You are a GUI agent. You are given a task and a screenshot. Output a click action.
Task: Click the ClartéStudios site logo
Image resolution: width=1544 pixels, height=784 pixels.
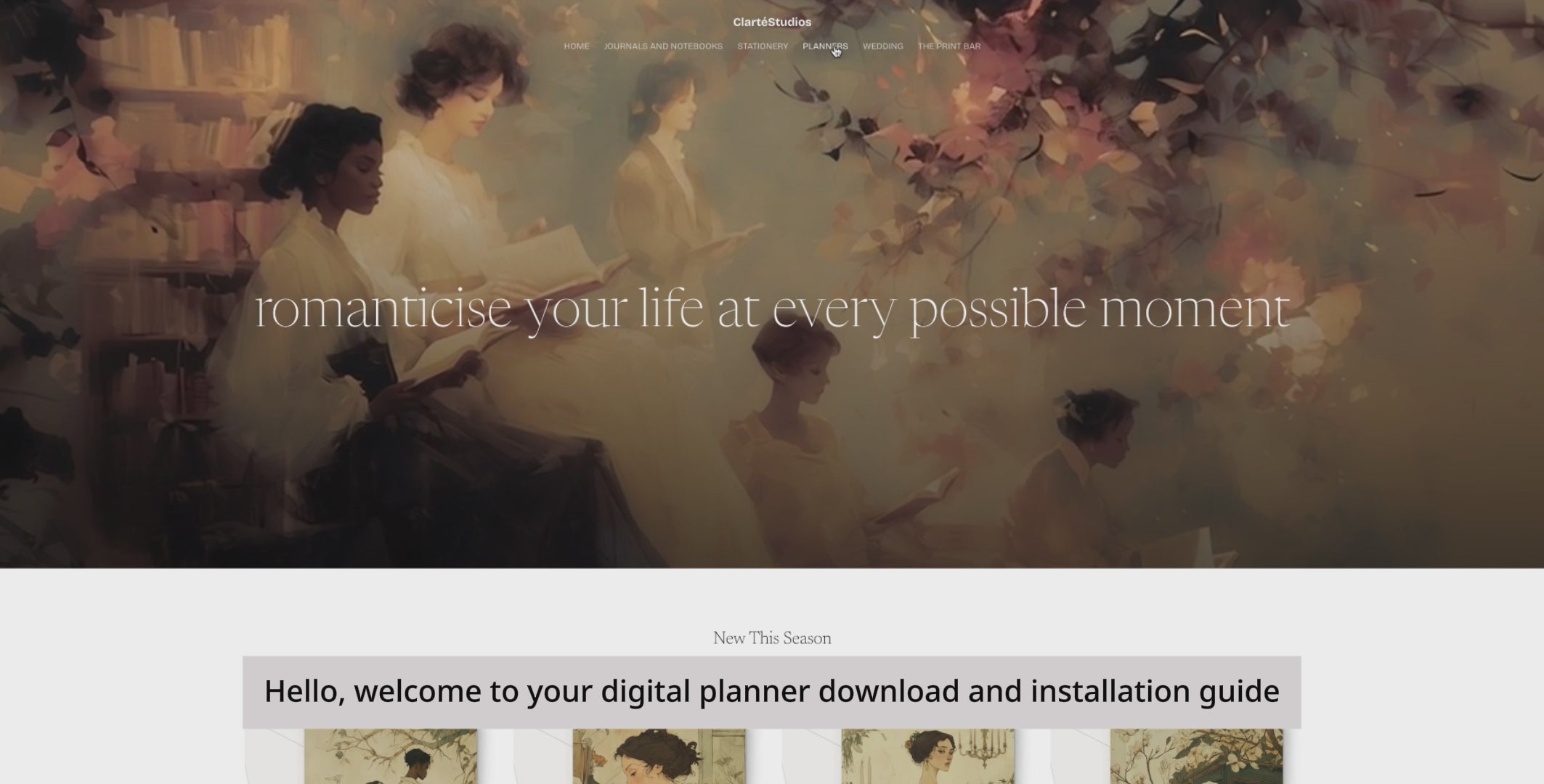pos(772,23)
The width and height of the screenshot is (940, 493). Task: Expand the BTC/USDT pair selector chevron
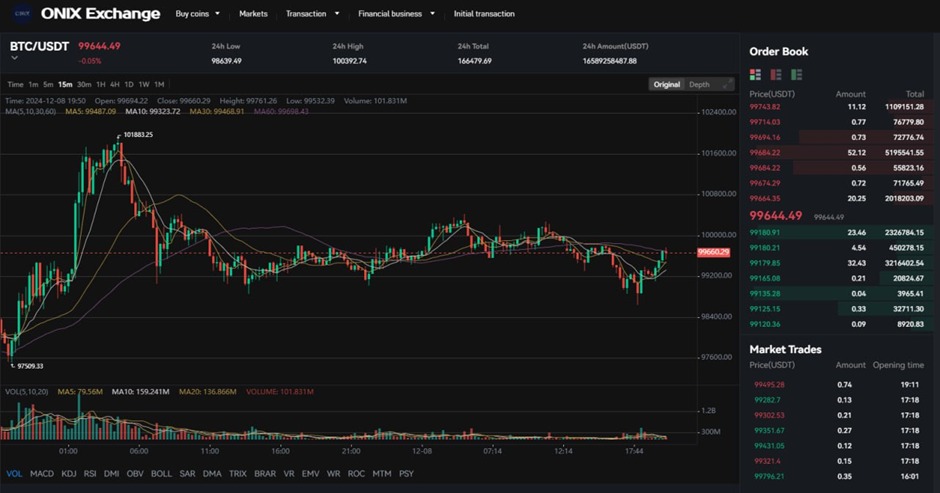tap(15, 58)
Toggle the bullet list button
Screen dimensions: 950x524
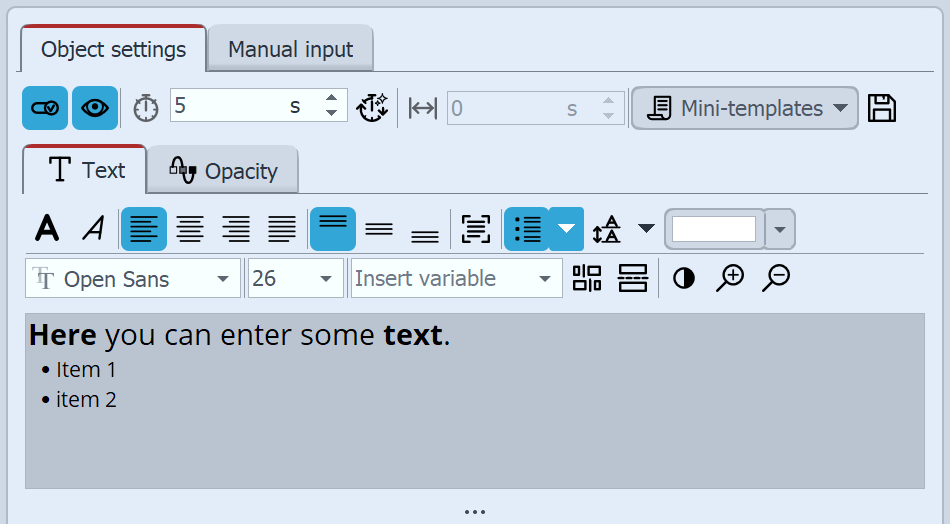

• _REQUIREMENT_
Write the records above out again word for word, skipping each picture.

• _SOLUTION_
You are a GUI agent. You are given a task and a screenshot. Output a click action.
Task: Click the ClartéStudios site logo
Image resolution: width=1544 pixels, height=784 pixels.
pos(772,23)
The width and height of the screenshot is (940, 493). Task: Expand the BTC/USDT pair selector chevron
tap(15, 58)
Toggle the bullet list button
Screen dimensions: 950x524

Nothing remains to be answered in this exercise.